プロダクションノート

戦国武将は現代のヒーロー。痛快!築城エンタテイメント

名古屋城をはじめ、全国各地の城が次々と400周年を迎え、空前の城ブームが到来しつつある。ヒーロー不在の中、多くの現代人が戦国武将の何事にもブレない誇り高い生き方や力強いリーダーシップを求め始めている中、本作は誕生した。監督は今作が長編デビューとなる古波津陽。2005年アメリカサンフェルナンドヴァレー国際映画祭で最優秀外国語映画賞を受賞した自作の短編「築城せよ。」をもとにストーリーを組み立てなおし、戦国武将のロマンを現代に蘇らせる。高さ約25メートル、約12,000個を使って作り上げた段ボールの巨大セットは、見るものを圧倒し、大スクリーンならではの醍醐味を堪能させてくれる。

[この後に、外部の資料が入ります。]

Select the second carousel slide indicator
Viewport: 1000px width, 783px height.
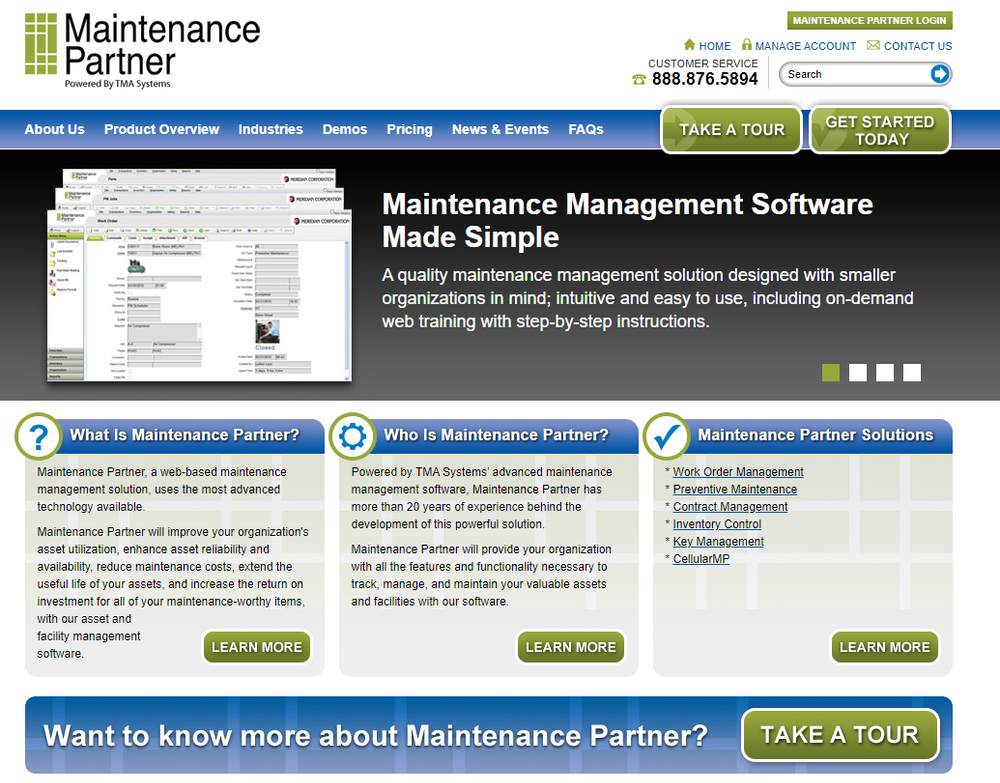857,372
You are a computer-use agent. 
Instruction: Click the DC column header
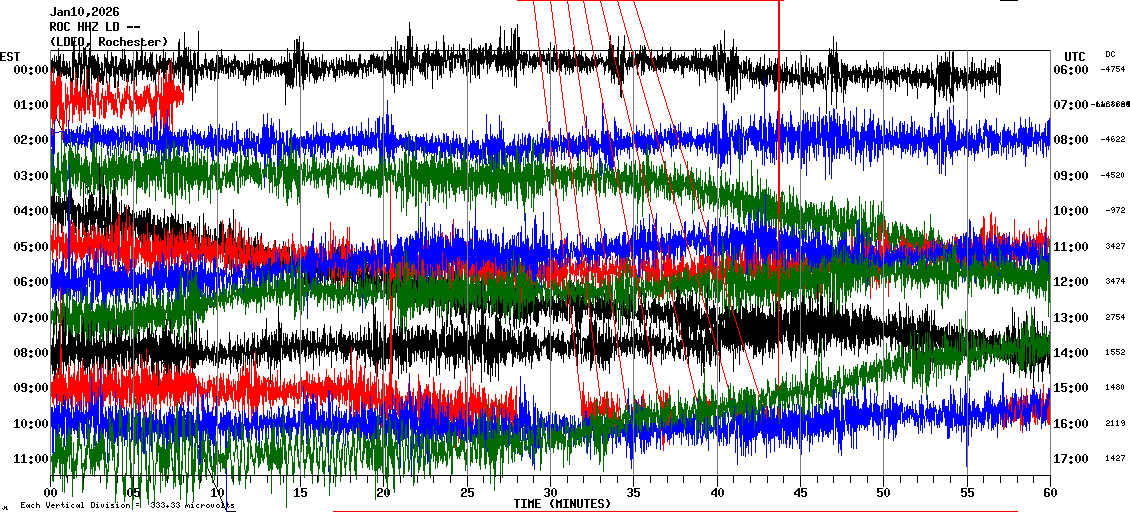tap(1110, 54)
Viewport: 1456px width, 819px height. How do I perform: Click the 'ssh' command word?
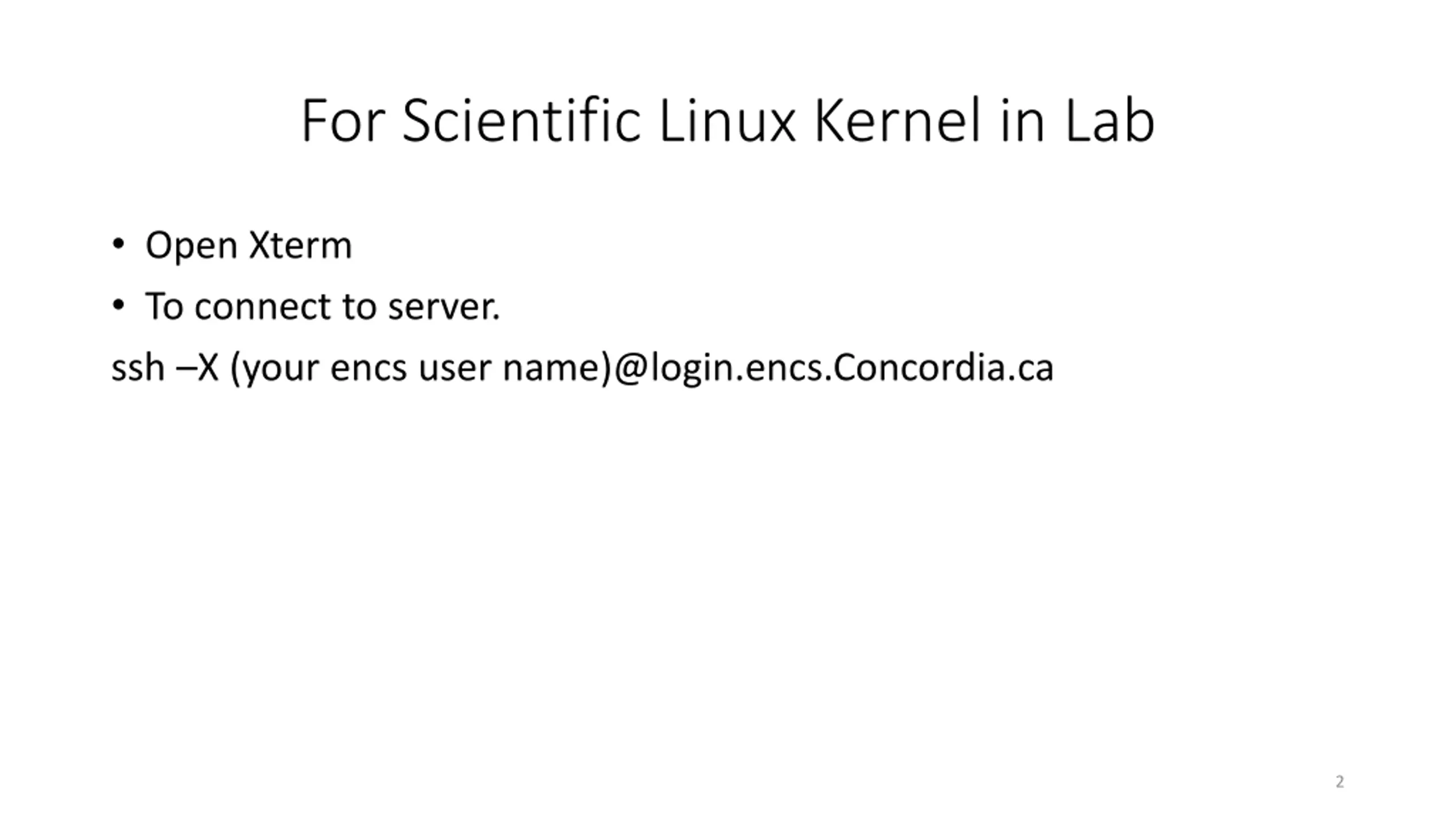click(138, 367)
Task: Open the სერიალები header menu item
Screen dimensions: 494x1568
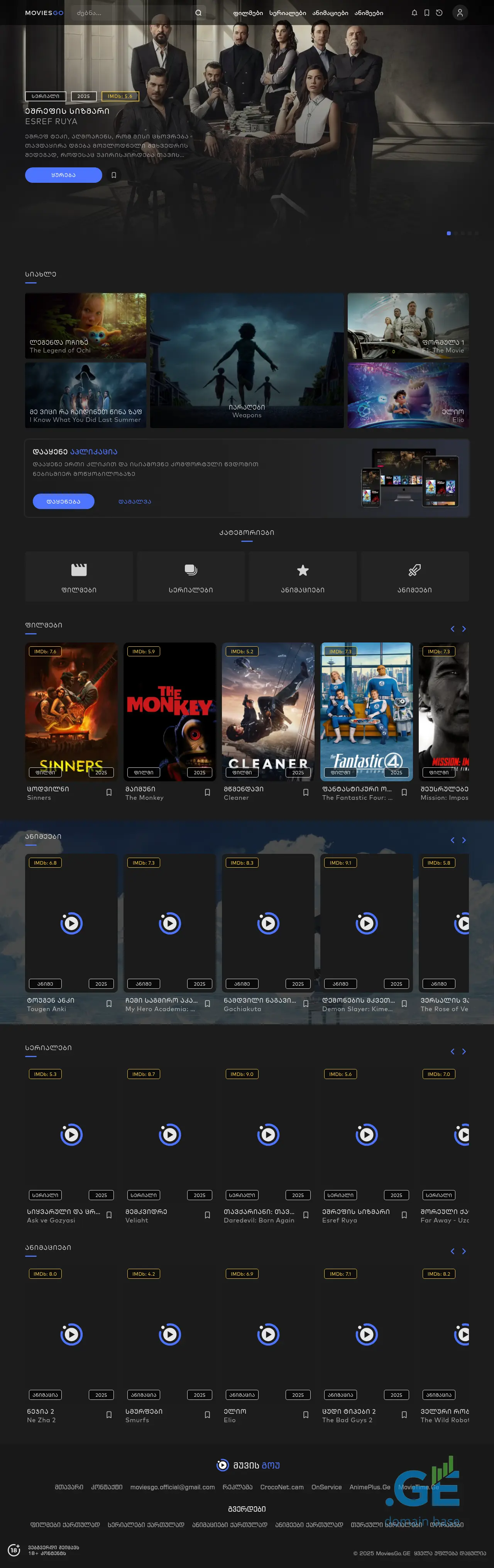Action: tap(288, 13)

日本映画としては初めてとなる超高性能デジタルカメラ「RED ONE」が使用され臨場感たっぷりの大迫力の映像がスクリーン狭しと繰り広げられる。

不確かな時代だからこそ、大切な”ものづくり”

本作は、「ものづくり、人づくり、地域づくり」を基本コンセプトとした愛知工業大学開学50周年記念事業として、美術部門、エキストラほか数多くの学生たちが映画づくりに参加。大学自体が映画製作に協力したのは、本作が初めて。学生の熱気は、役者、製作スタッフを大いに刺激し、住民と武将たちが一緒になって城を築城していくストーリーを地で行くかのように、過酷な映画製作現場は大変に熱気を帯びたものになった。未曾有の不況といわれる今、言い知れない不安を感じている多くの現代人に、”ものづくり”という人間本来の喜びを実感させてくれると同時に、物事を成し遂げる勇気を与えてくれるだろう。